» TRY IT: From the records that follow, return exactly the lines beginning at the one that contains "Task: Open 报废出库 trash icon" and ending at the one that contains "The width and", pictures left out.

Stored records
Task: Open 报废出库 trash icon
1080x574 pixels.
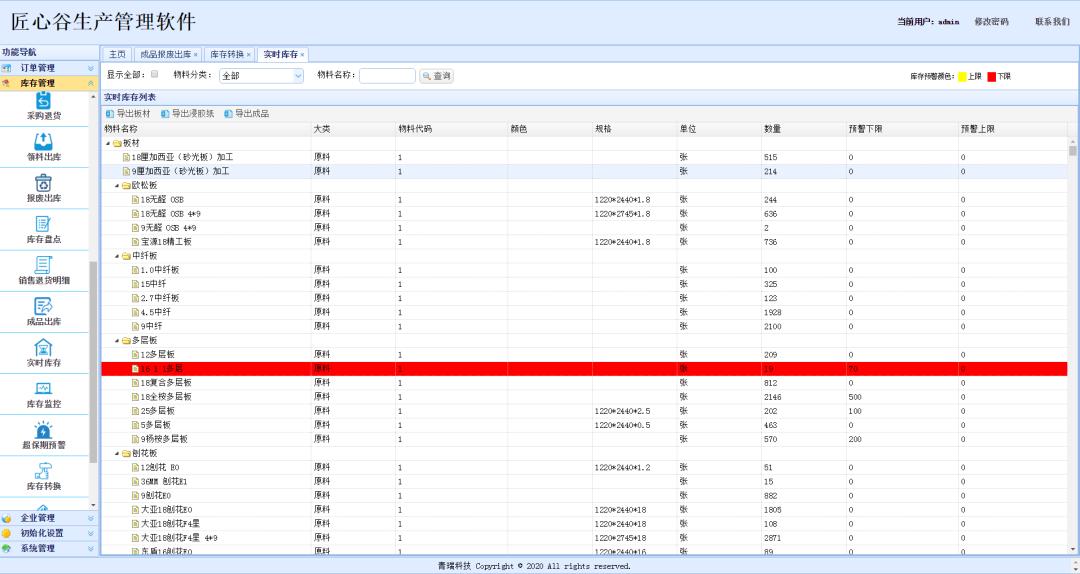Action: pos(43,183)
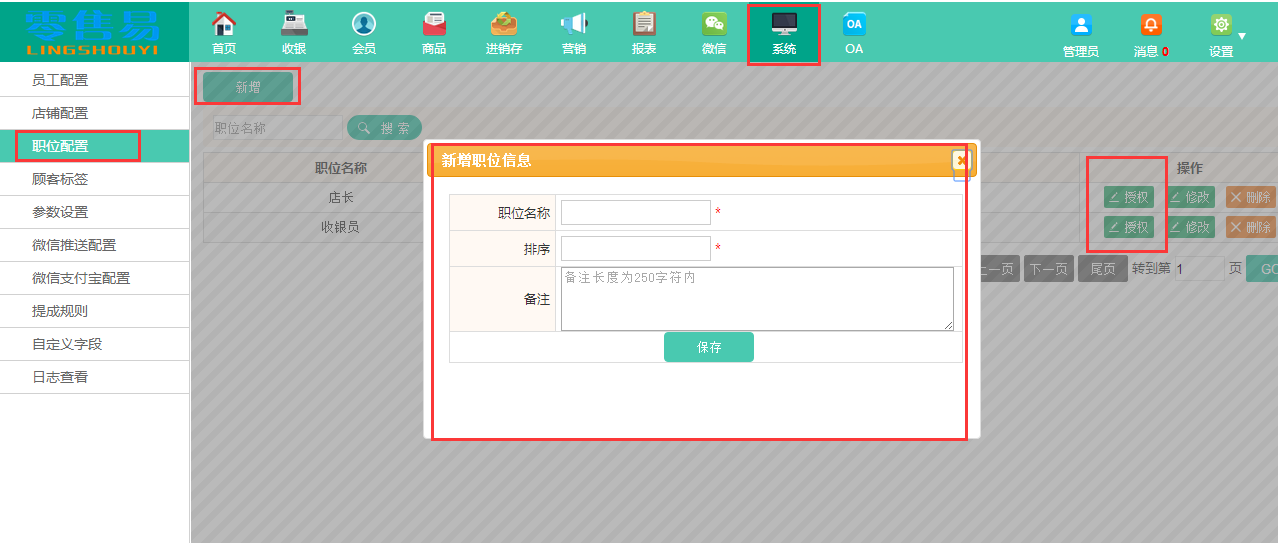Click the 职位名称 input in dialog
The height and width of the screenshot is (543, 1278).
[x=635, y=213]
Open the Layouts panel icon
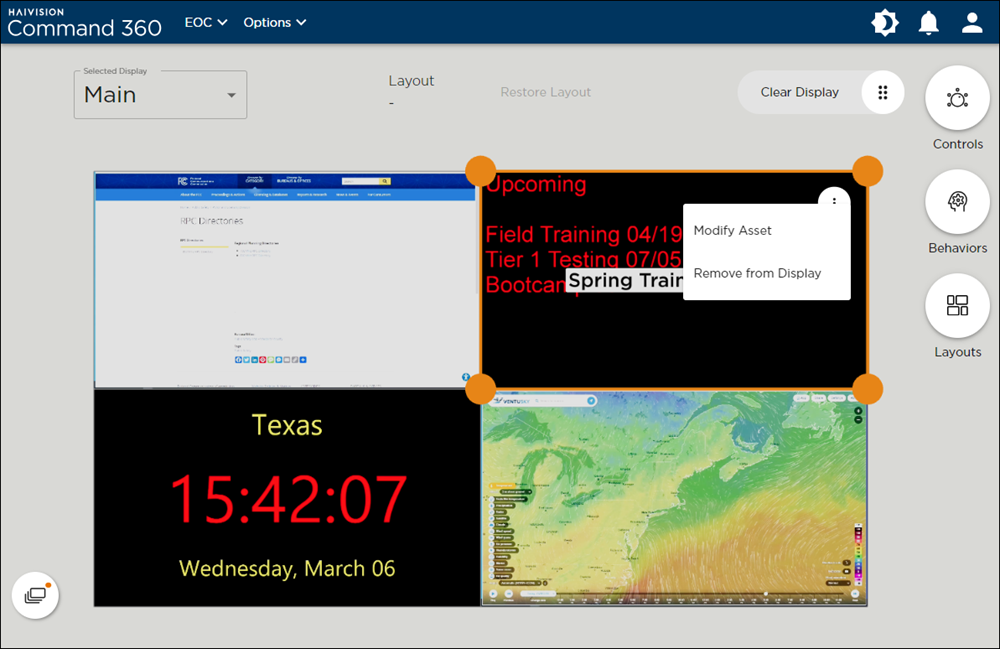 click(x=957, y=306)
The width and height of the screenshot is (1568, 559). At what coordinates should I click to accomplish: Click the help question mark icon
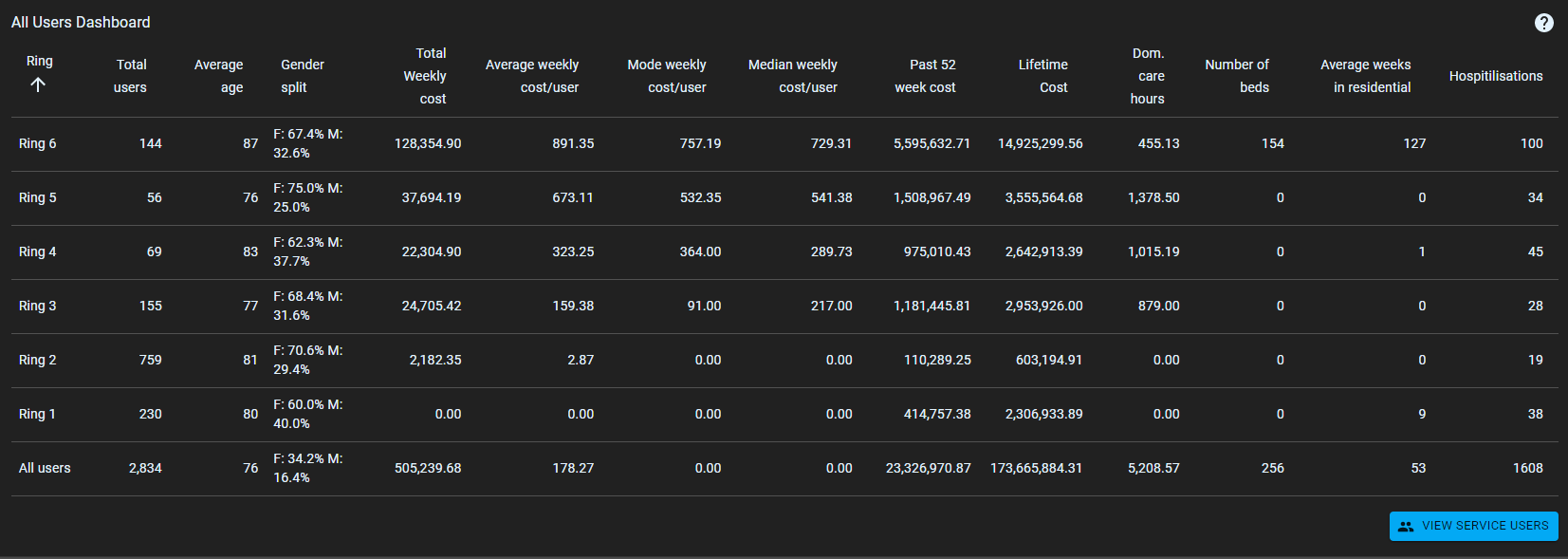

...

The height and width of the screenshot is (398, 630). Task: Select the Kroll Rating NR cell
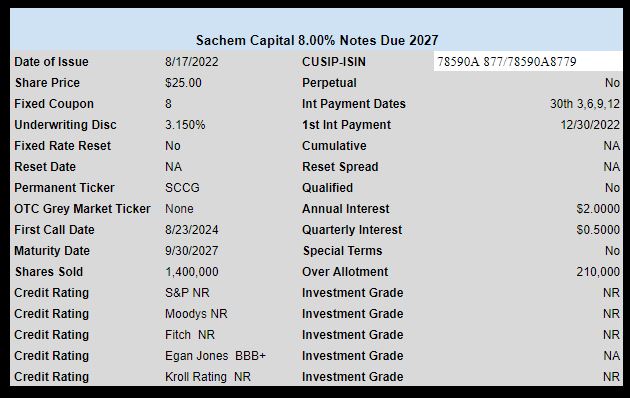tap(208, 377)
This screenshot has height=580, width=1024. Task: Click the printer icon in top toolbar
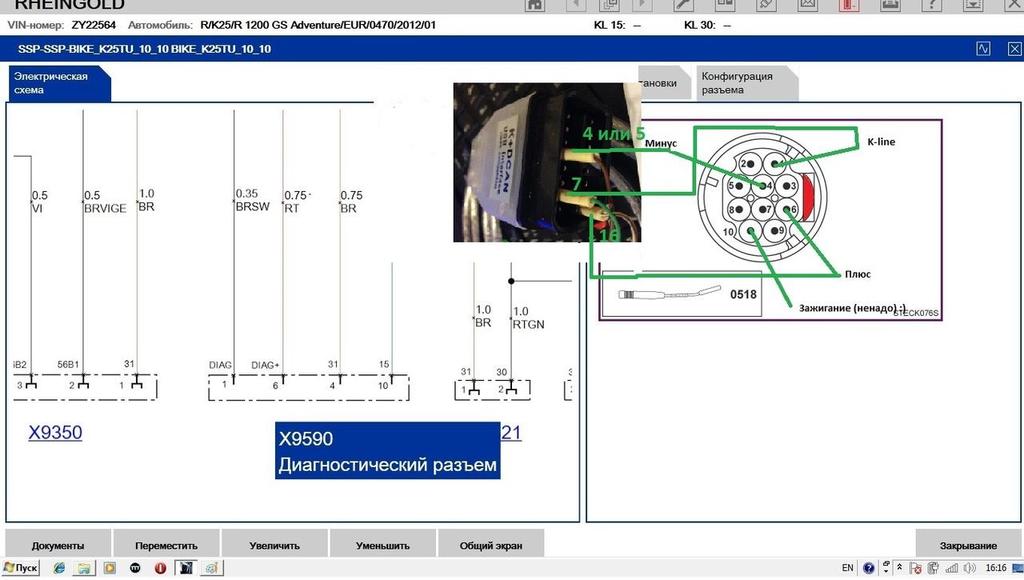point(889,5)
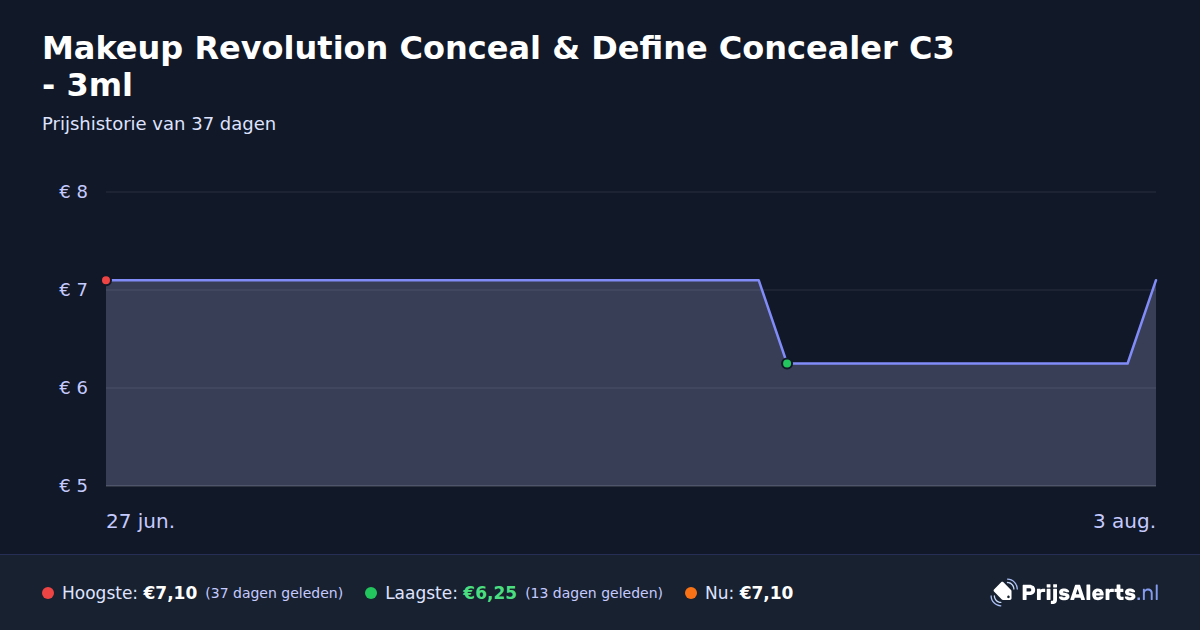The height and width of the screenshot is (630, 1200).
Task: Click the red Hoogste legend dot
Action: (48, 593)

» SOLUTION FOR THIS EXERCISE:
Task: Open 报废出库 trash icon
1080x574 pixels.
Action: pos(43,183)
Click the 职位名称 input in dialog
The height and width of the screenshot is (543, 1278).
[x=635, y=213]
Open the Layouts panel icon
 click(x=957, y=306)
The width and height of the screenshot is (1568, 559). At what coordinates should I click to accomplish: Click the help question mark icon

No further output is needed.